I have NEVER voiced criticism about people and challenges, but why would someone who is THREE (3) inches from APL (took 2 yrs to get this far) then enter a waistlength in 2010 challenge (it was NOT on LHCF)

Hope springs eternal but dawg!!!

OK I'll be silent again!!!


----------



## robot. (Jan 5, 2010)

tenderheaded said:


> I have NEVER voiced criticism about people and challenges, but why would someone who is THREE (3) inches from APL (took 2 yrs to get this far) then enter a waistlength in 2010 challenge (it was NOT on LHCF)
> 
> *Hope springs eternal but dawg!!!
> *
> OK I'll be silent again!!!



...


----------



## robot. (Jan 5, 2010)

IMFOCSD said:


> I got 1...
> 
> So, I love my moms & sis to death but...I hate when they use my products . They are so heavy handed & shoot...this stuff don't grow on trees
> 
> ...



i'm glad my mom thinks i'm crazy for all my hair stuff because i usually end up smelling like cake batter. i wouldn't mind sharing with her, but she's got her own stuff, and hair stuff you buy online is different from stuff you buy in the store... it's sacred. lol.


----------



## IMFOCSD (Jan 5, 2010)

ROBOTxcore said:


> i'm glad my mom thinks i'm crazy for all my hair stuff because i usually end up smelling like cake batter. i wouldn't mind sharing with her, but she's got her own stuff, and hair stuff you buy online is different from stuff you buy in the store... it's sacred. lol.



Yeah, my mom def thinks I'm crazy and I don't mind sharing but she uses so much & then she uses it wrong, like she'll use my keracare super reconstructor  as a regular rinse out conditioner


----------



## kami02 (Jan 5, 2010)

When my BF calls me and asks me what I'm doing, I usually lie instead of telling him i'm on LHCF or some other hair related site. 
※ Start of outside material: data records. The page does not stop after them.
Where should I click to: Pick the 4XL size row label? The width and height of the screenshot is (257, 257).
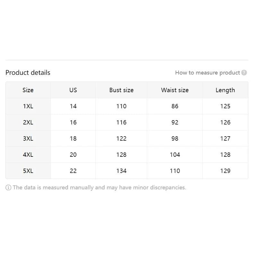click(x=28, y=155)
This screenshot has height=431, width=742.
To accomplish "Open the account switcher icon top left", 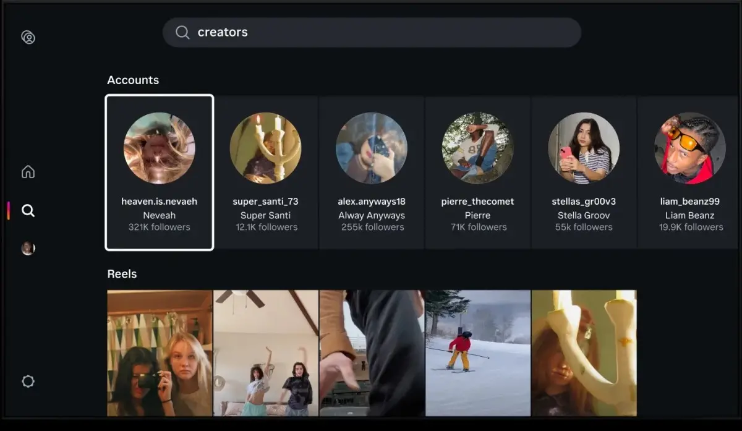I will 28,37.
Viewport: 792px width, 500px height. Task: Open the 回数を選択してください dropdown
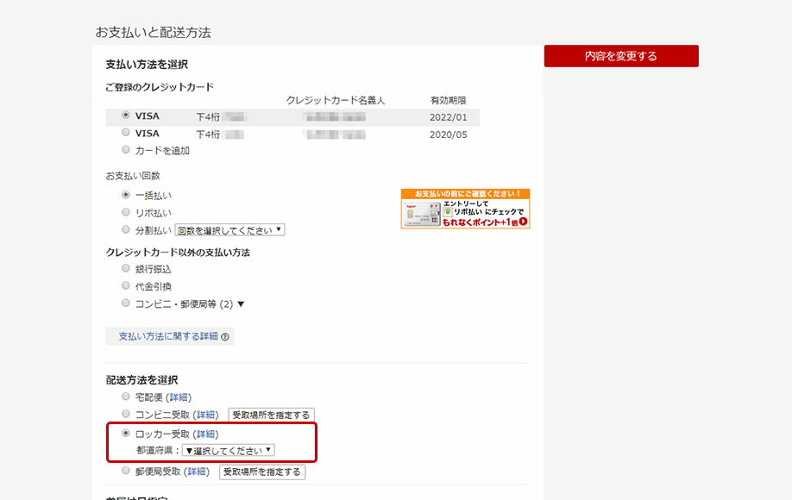[229, 230]
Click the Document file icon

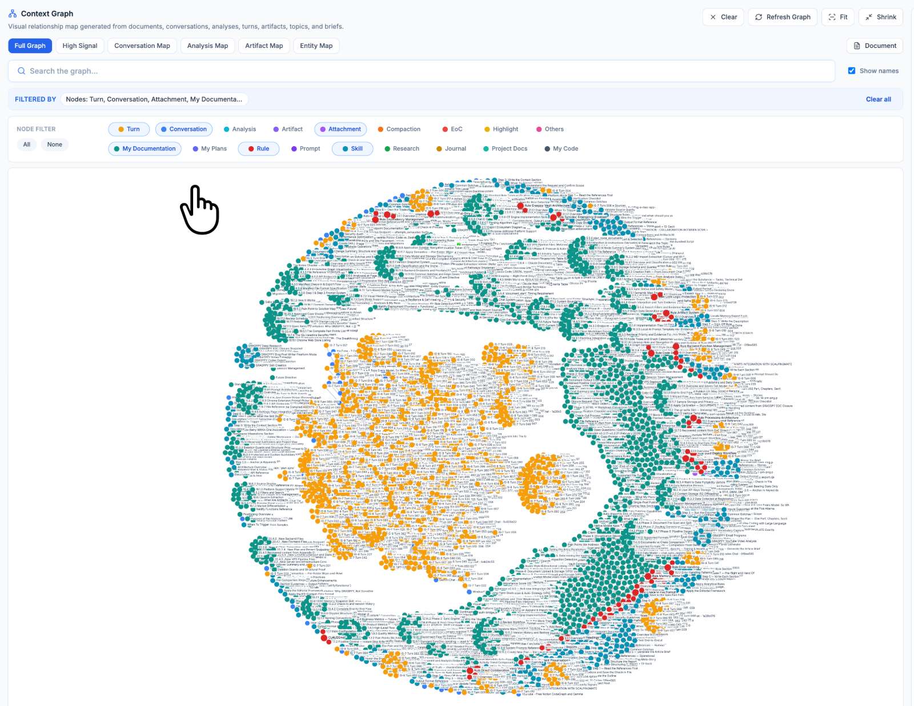(x=857, y=46)
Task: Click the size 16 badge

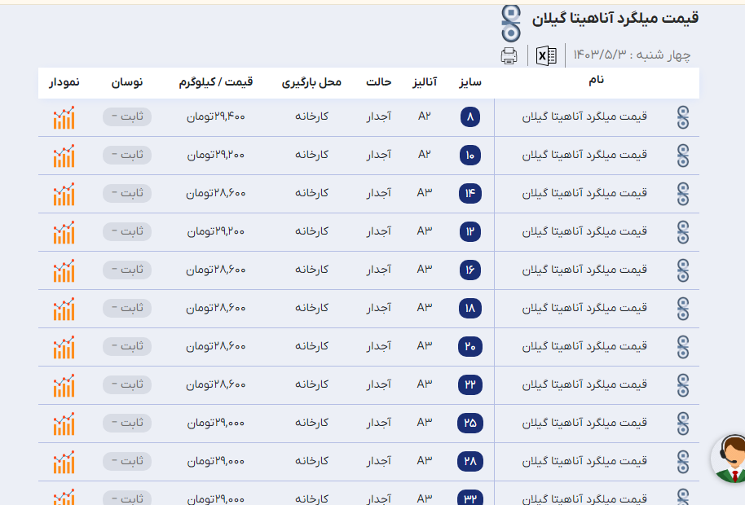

I stopped taking multi-vitamins because I was convinced it was making my hair shed excessively. The shedding stopped once I stopped taking them.

When I was in elementary school, I wanted to marry a boy with curly hair so my kids could have curly like my cousin. But now I feel guilty about that since by BF has curly hair. That's not the only reason I want to marry him and have kids, lol!!

I absolutely hate wearing my hair in a bun because I think it makes me look homely. BUT, I'm committed to doing that this January and February after the damage I did to my hair last winter.

My hair grew to pretty much APL without me taking care of it a few years back. So i'm sure I can get it even longer now and I can't wait until its ridiculously long so people with will hate my long luxurious hair! Hopefully I won't get the itch to cut it, which usually happens about once a year.


----------



## kami02 (Jan 5, 2010)

IMFOCSD said:


> I got 1...
> 
> So, I love my moms & sis to death but...I hate when they use my products . They are so heavy handed & shoot...this stuff don't grow on trees
> 
> ...


----------



## robot. (Jan 6, 2010)

kami02 said:


> When my BF calls me and asks me what I'm doing, I usually lie instead of telling him i'm on LHCF or some other hair related site.
> 
> I stopped taking multi-vitamins because I was convinced it was making my hair shed excessively. The shedding stopped once I stopped taking them.
> 
> ...



that's good that you found what was making you shed! what kind of vitamin was it?


----------



## Cheekychica (Jan 6, 2010)

(I'm still on vacation but)

...I have decided to transition to natural. :blush3: I have been natural twice in my life prior to LHCF and I didn't know what the hell I was doing. I got to a BAA twice before I gave in to a relaxer because I wanted that "straight" look.  If I'd had only known that with the correct flat irons I could have gotten that look without the chemicals. 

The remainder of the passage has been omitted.